## GIVEN ENTRIES
# # # # #

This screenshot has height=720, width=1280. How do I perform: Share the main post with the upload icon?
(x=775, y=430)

# # # # #

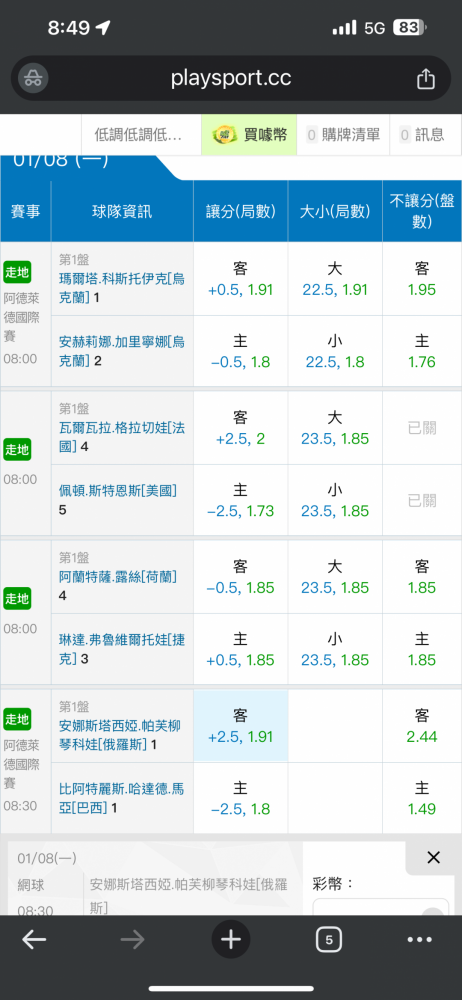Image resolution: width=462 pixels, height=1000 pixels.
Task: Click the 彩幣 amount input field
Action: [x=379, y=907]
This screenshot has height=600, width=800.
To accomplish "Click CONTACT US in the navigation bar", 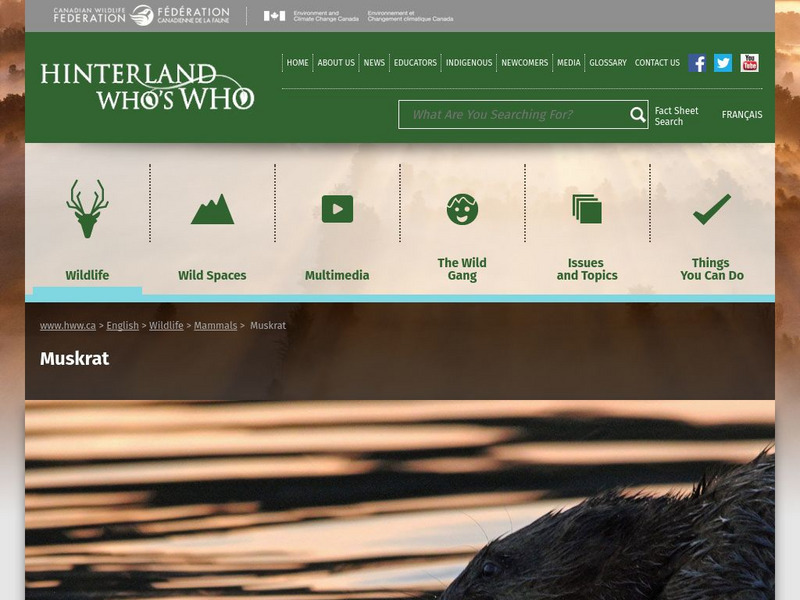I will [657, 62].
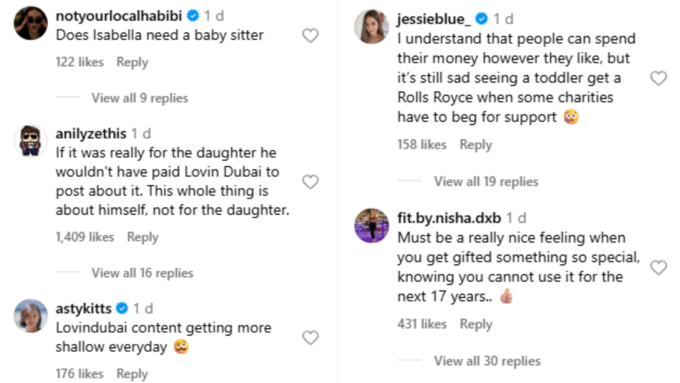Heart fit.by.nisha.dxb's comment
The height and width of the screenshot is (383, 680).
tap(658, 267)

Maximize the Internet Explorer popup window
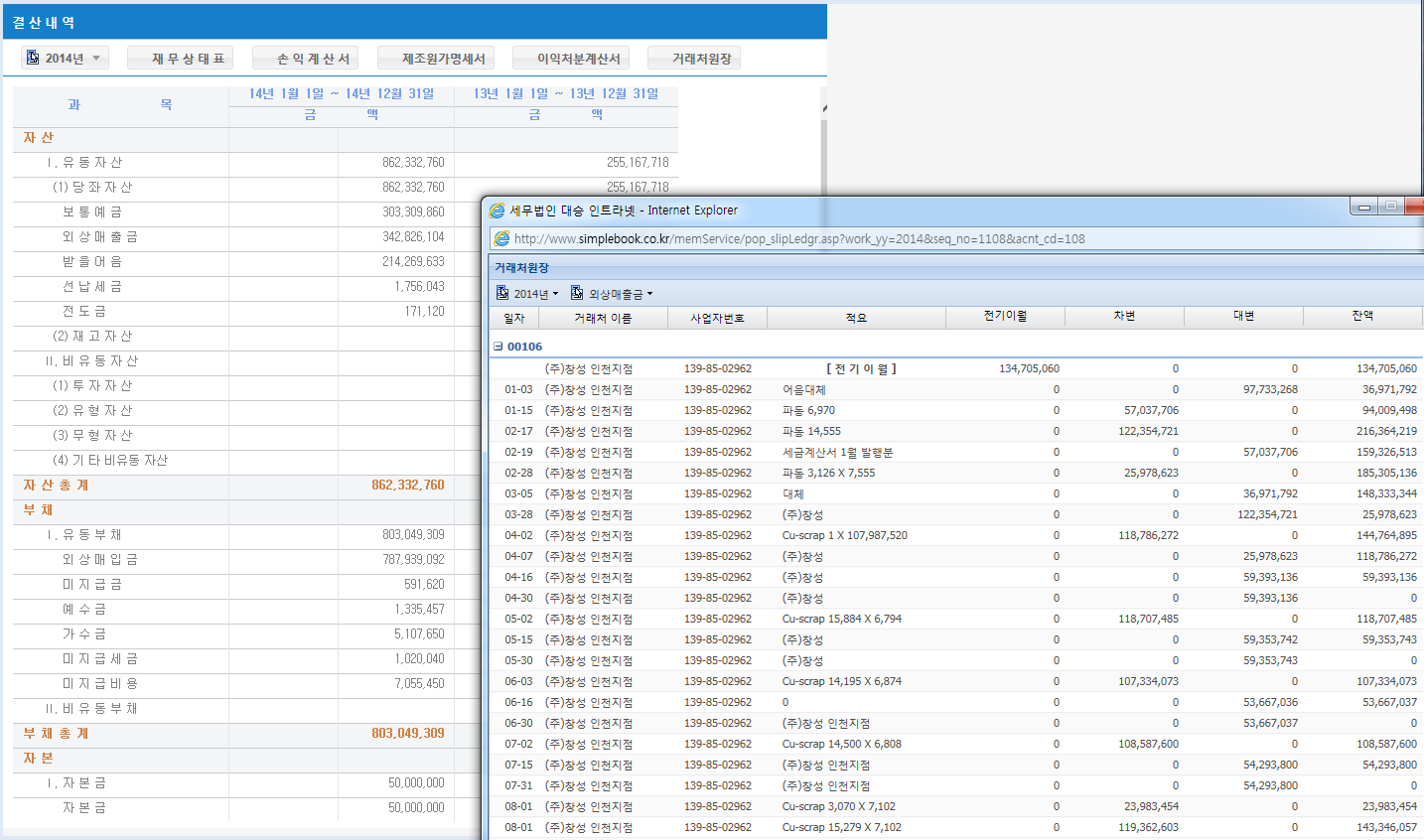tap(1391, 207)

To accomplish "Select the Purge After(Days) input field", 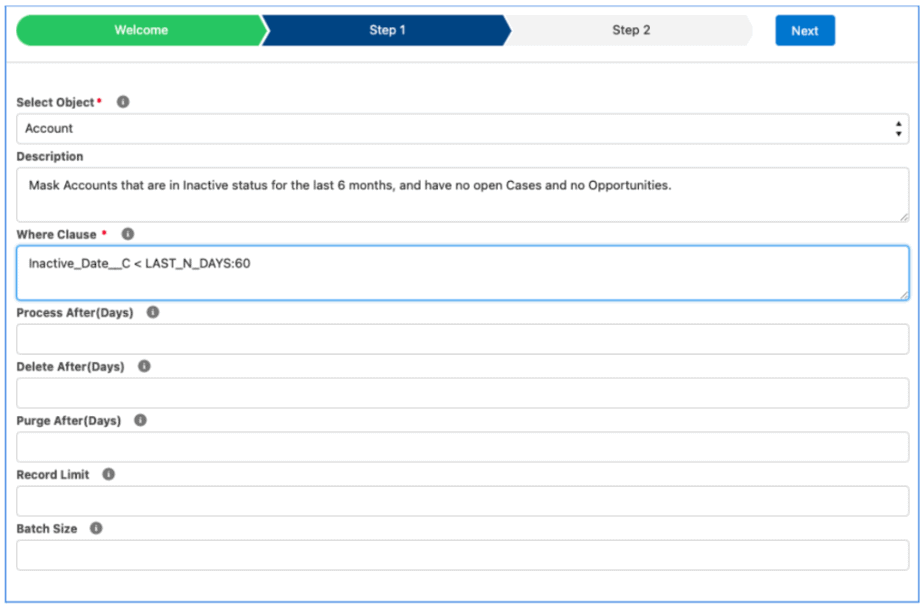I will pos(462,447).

# # # # #

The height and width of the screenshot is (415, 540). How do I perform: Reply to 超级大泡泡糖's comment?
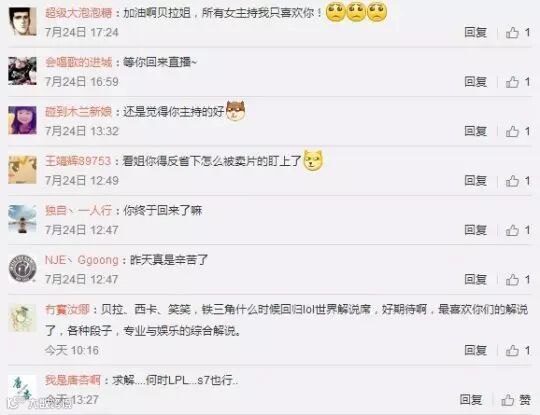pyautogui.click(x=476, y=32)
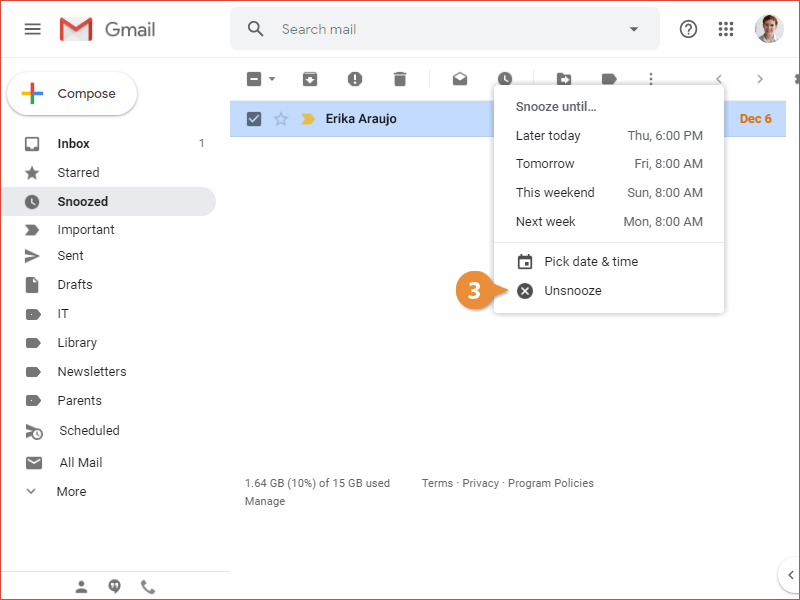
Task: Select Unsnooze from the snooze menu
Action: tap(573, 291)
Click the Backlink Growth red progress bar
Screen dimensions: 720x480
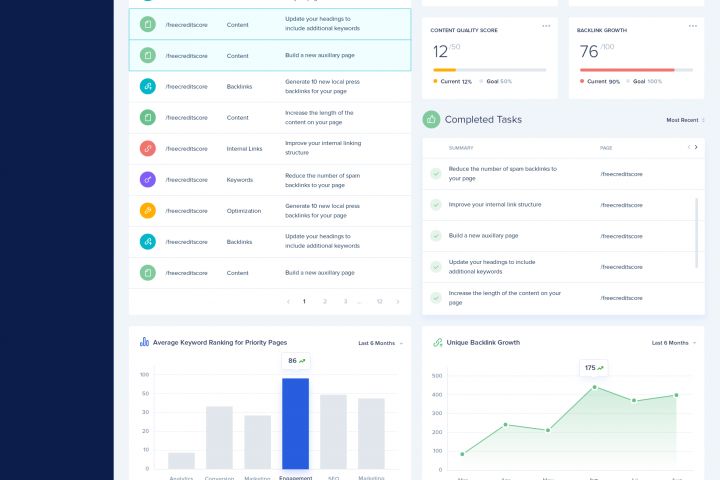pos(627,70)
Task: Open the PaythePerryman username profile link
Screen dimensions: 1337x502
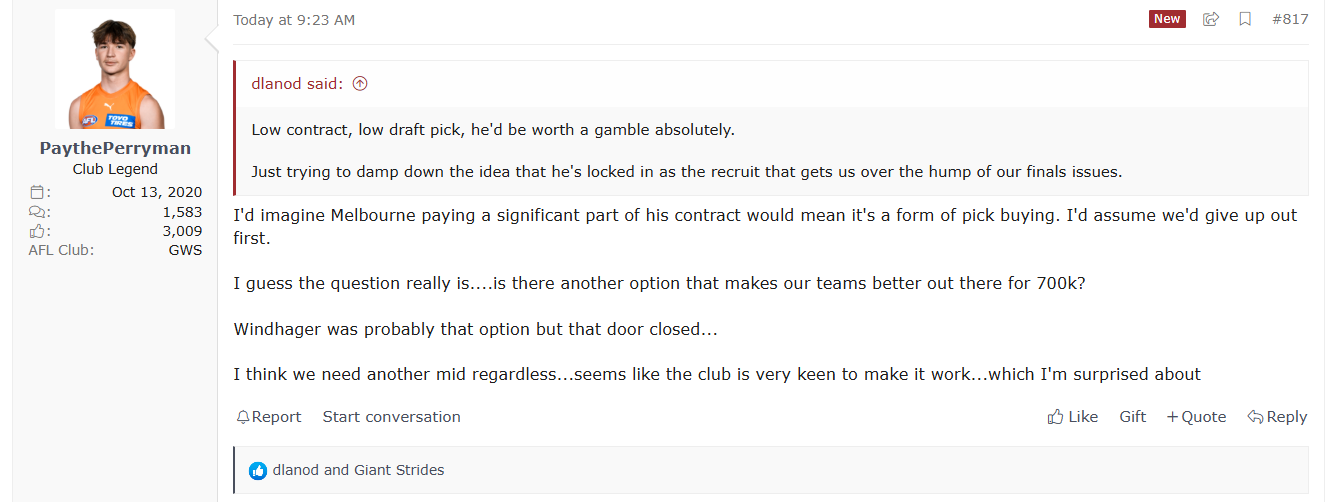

# # # # #

Take the material above from the line bearing "Click the Backlink Growth red progress bar" through the line bearing "Screen dimensions: 1337x502" and write it out exactly, both end lines included. Pictures stay out.

Click the Backlink Growth red progress bar
Screen dimensions: 720x480
pos(627,70)
Task: Open the PaythePerryman username profile link
Screen dimensions: 1337x502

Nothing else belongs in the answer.